Su primera fundación, fechada en 1394, fue el convento de monjas dominicas de San Pedro Mártir de Mayorga (Valladolid). Años más tarde, en 1399, donó el santuario segoviano de Nuestra Señora de la Soterraña a los dominicos. Desde el milagroso hallazgo en 1392 de una imagen mariana en un pizarral próximo al pueblo de Nieva, el santuario quedó bajo la protección de la reina. Esta no solo solicitó al papa Clemente VII un prior y seis capellanes que se encargasen de atender el culto a la recién hallada Virgen, sino que además fundó una villa independiente tanto de Segovia como de Nieva, que finalmente incorporó en 1395 a su señorío. Numerosos motivos heráldicos decoran la iglesia y claustro de Santa María la Real de Nieva, entre los que cabe destacar la divisa personal de la reina: la piña.

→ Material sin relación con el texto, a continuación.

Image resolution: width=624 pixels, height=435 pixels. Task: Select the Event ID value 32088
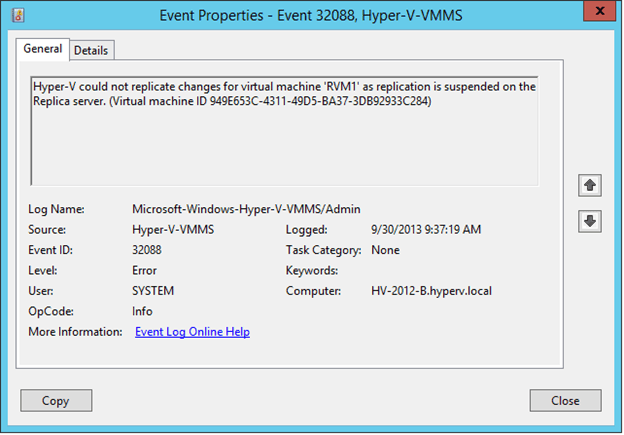147,250
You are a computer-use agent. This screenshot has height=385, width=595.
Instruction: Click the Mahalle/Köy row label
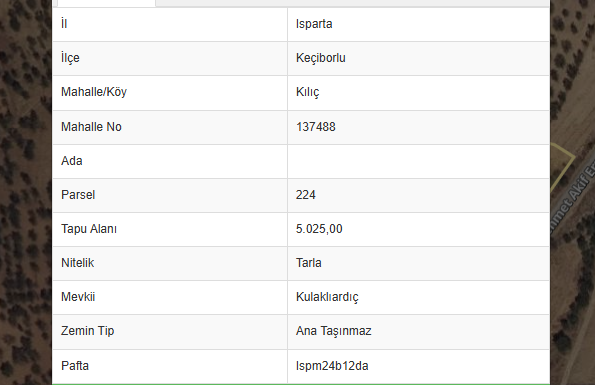coord(94,92)
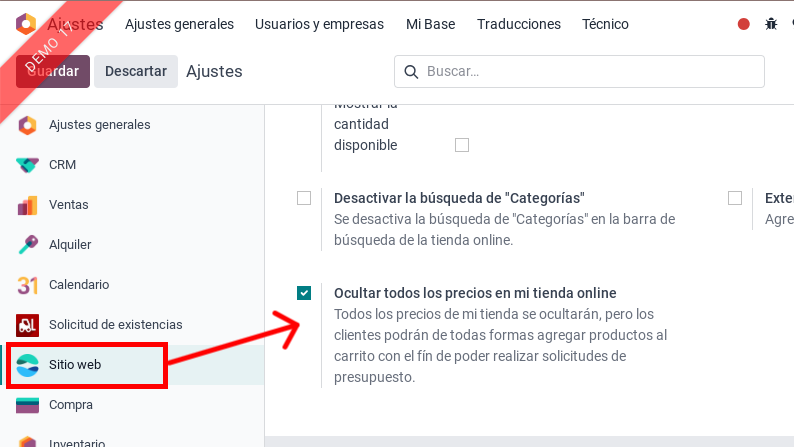
Task: Expand the Ajustes generales top menu
Action: click(x=180, y=24)

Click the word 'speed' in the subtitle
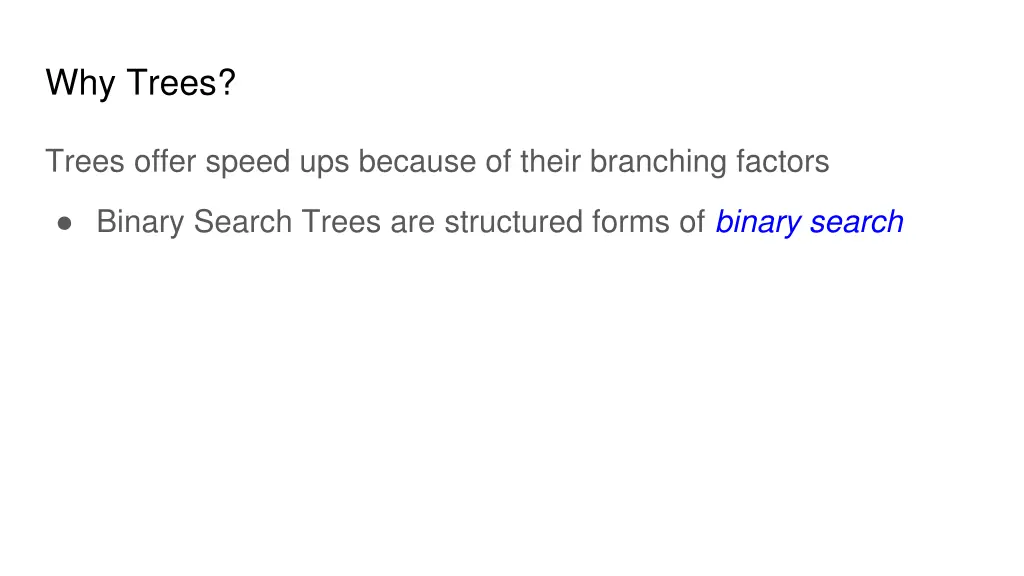(x=248, y=161)
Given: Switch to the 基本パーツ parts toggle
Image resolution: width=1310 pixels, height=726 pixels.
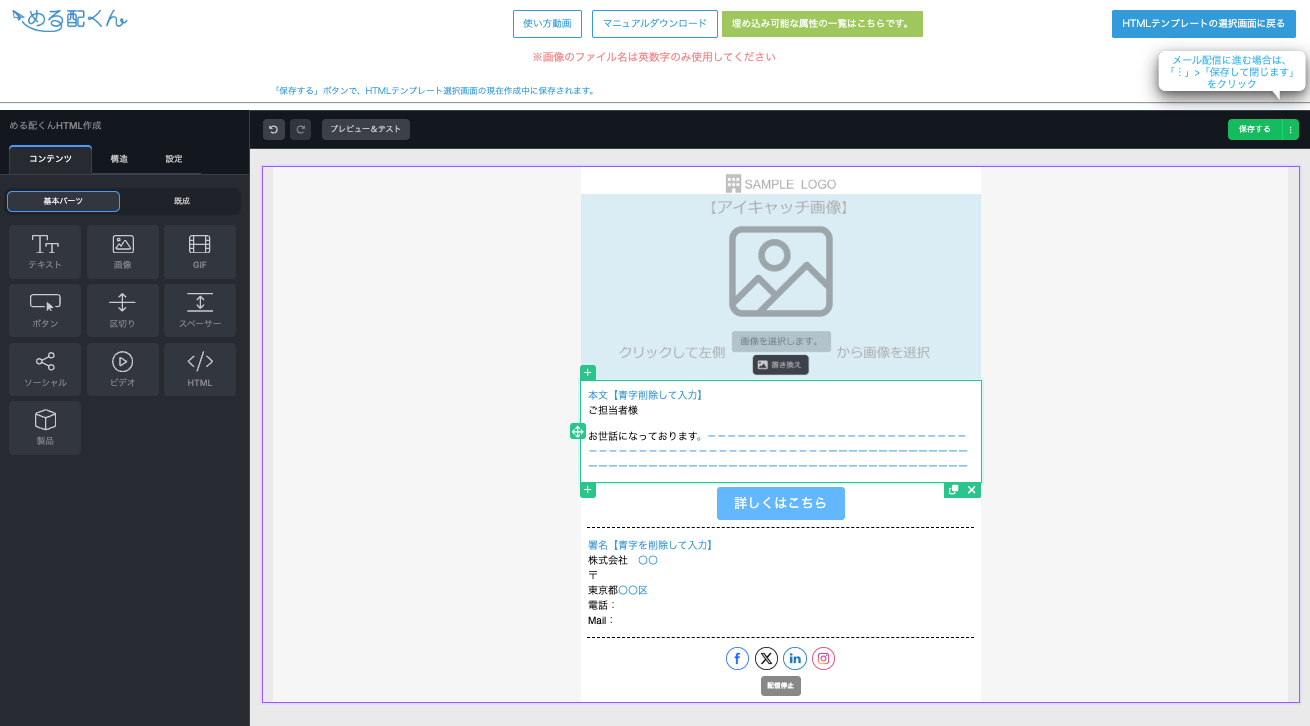Looking at the screenshot, I should pyautogui.click(x=63, y=202).
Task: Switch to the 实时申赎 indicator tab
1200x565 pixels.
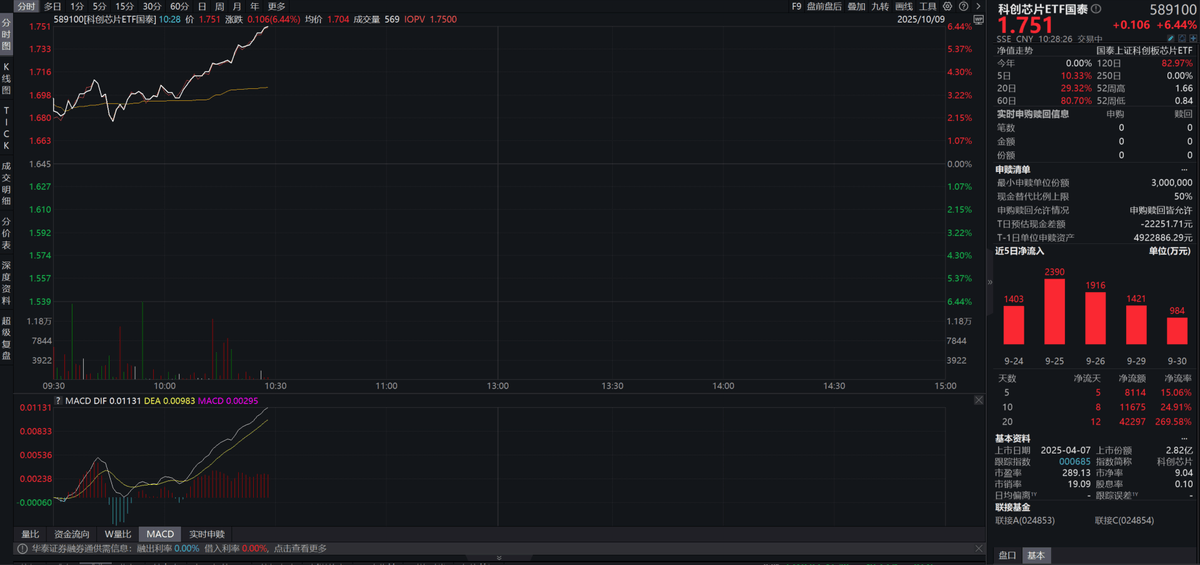Action: (207, 534)
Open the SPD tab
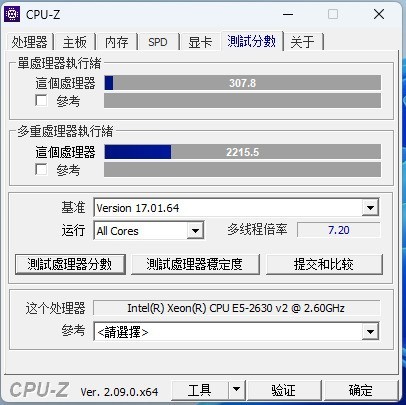Viewport: 406px width, 405px height. [158, 42]
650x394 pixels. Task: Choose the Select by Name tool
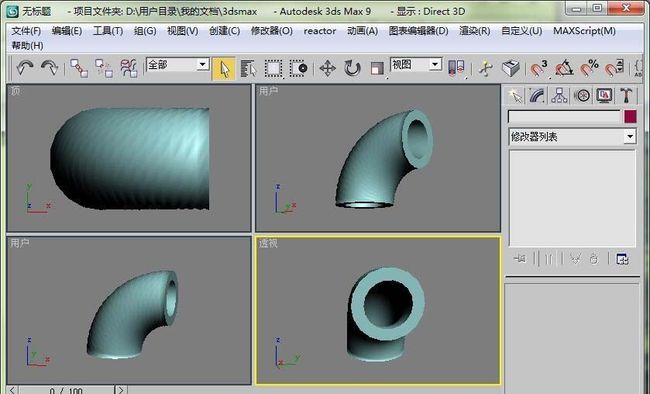[x=248, y=68]
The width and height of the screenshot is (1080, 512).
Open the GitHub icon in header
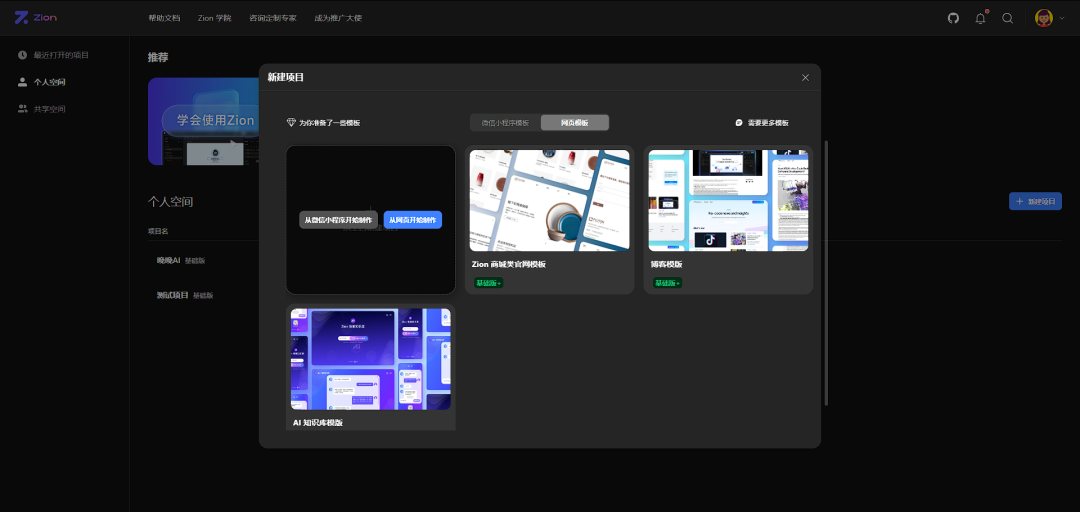953,18
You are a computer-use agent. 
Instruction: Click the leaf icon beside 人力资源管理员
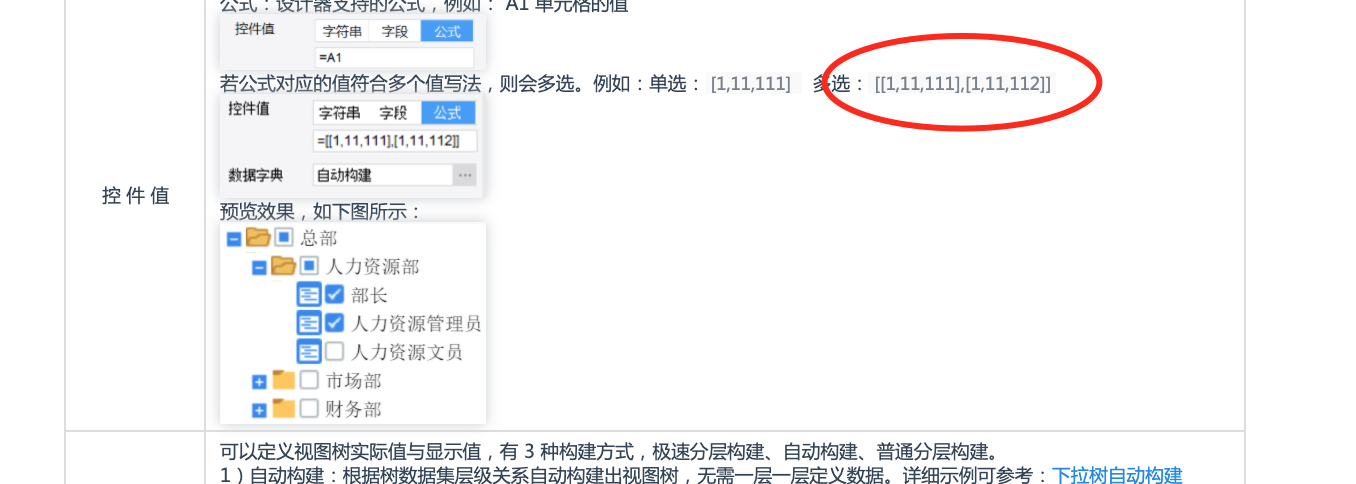[x=309, y=323]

A la izquierda, escudo de Catalina de Lancaster situado en la cara sur del capitel 58 de la galería este del claustro del antiguo convento de Santa María la Real de Nieva. A la derecha, divisa de la reina Catalina de Lancaster. Capilla mayor de la iglesia del antiguo convento de Santa María la Real de Nieva. Fotos de la autora.
La Capilla de Reyes Nuevos y la memoria dinástica
Sin embargo, la principal empresa artística y memorial de Catalina de Lancaster fue, sin lugar a duda, la Capilla de Reyes Nuevos de la catedral de Toledo.
Antes de fallecer, Enrique III de Castilla se aseguró de dejar su capilla funeraria convenientemente dotada. Sin embargo, en 1405 se encontraba aún sin concluir. Si atendemos a la información contenida en el epitafio del sepulcro de la reina, las obras finalizaron hacia 1419, puesto que su cuerpo fue trasladado a la capilla real el 10 de diciembre de ese año. Actualmente, los únicos restos conservados de la primitiva Capilla de Reyes Nuevos son las imágenes yacentes de los sepulcros de Enrique II de Castilla, Juana Manuel, Enrique III de Castilla y Catalina de Lancaster, el artesonado –trasladado en 1539 a la capilla de la Torre– y el cerramiento septentrional, decorado con las armas heráldicas de la reina.
Resulta probable que el encargo del conjunto completo de los sepulcros de la capilla correspondiese a la iniciativa de Catalina de Lancaster. En este sentido cabe subrayar la decisión de la reina de enterrarse junto a Enrique II de Castilla, responsable de la muerte de su abuelo, Pedro I de Castilla.
Este gesto no haría sino demostrar que la monarca hizo prevalecer en todo momento el bien del reino por encima de sus preferencias personales o de sus lealtades familiares. A fin de cuentas, Catalina de Lancaster encarnó, ante todo, la unión de dos líneas dinásticas, la de los Borgoña y la de los Trastamara, y con ello la pacificación del conflicto ocasionado con el acceso al trono de Castilla de una rama bastarda.